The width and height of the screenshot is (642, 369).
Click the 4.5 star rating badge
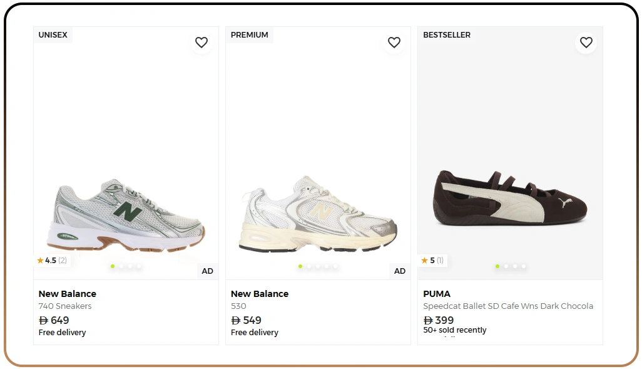[52, 261]
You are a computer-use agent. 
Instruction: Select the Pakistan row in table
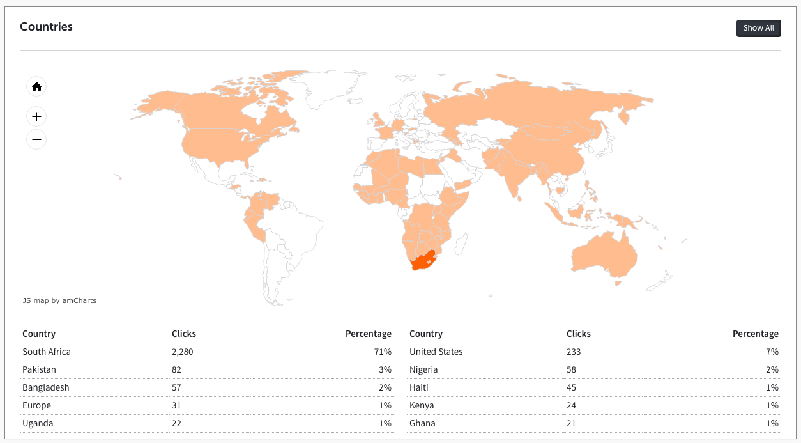[40, 369]
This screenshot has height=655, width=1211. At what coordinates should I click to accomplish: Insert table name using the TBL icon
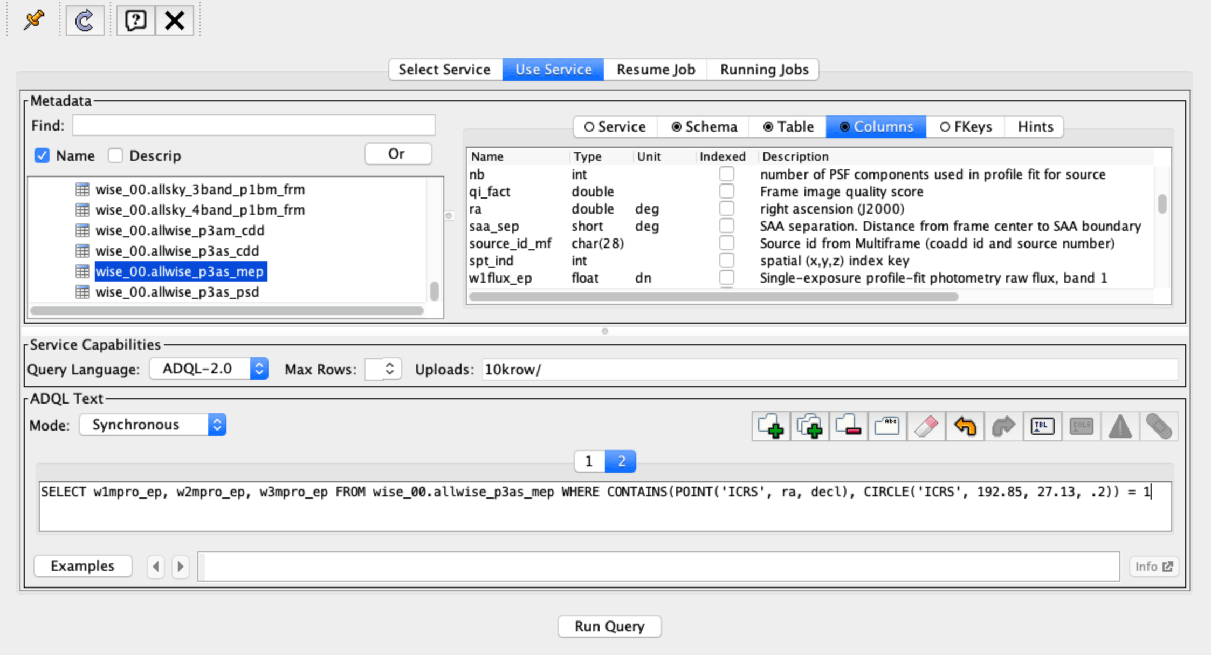click(x=1042, y=426)
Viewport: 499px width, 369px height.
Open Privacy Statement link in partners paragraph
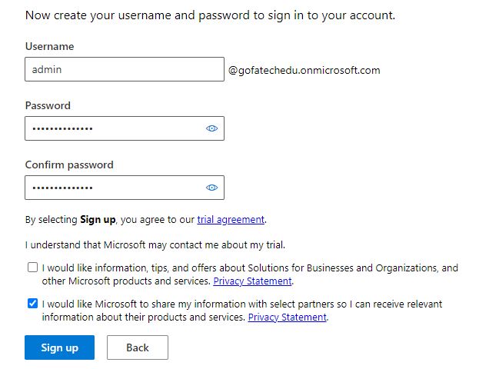[x=288, y=317]
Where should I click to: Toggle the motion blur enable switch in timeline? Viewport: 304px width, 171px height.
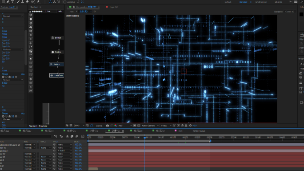point(77,136)
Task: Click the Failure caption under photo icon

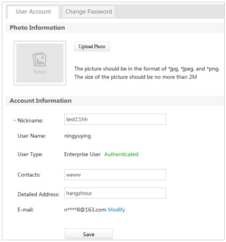Action: pos(40,72)
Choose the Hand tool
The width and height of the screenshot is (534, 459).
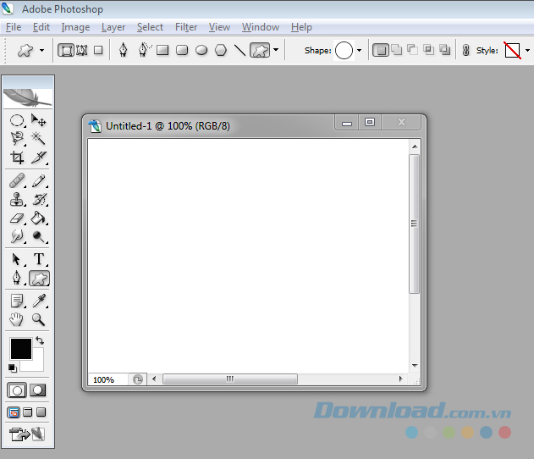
★ ★ ★ ★ ★
• **Goal**
Retype the material from the line with "Task: Click the" through the end, keeping every line exactly the same and leaving out the pictures.

• **In response**
Task: Click the Failure caption under photo icon

Action: pos(40,72)
Choose the Hand tool
The width and height of the screenshot is (534, 459).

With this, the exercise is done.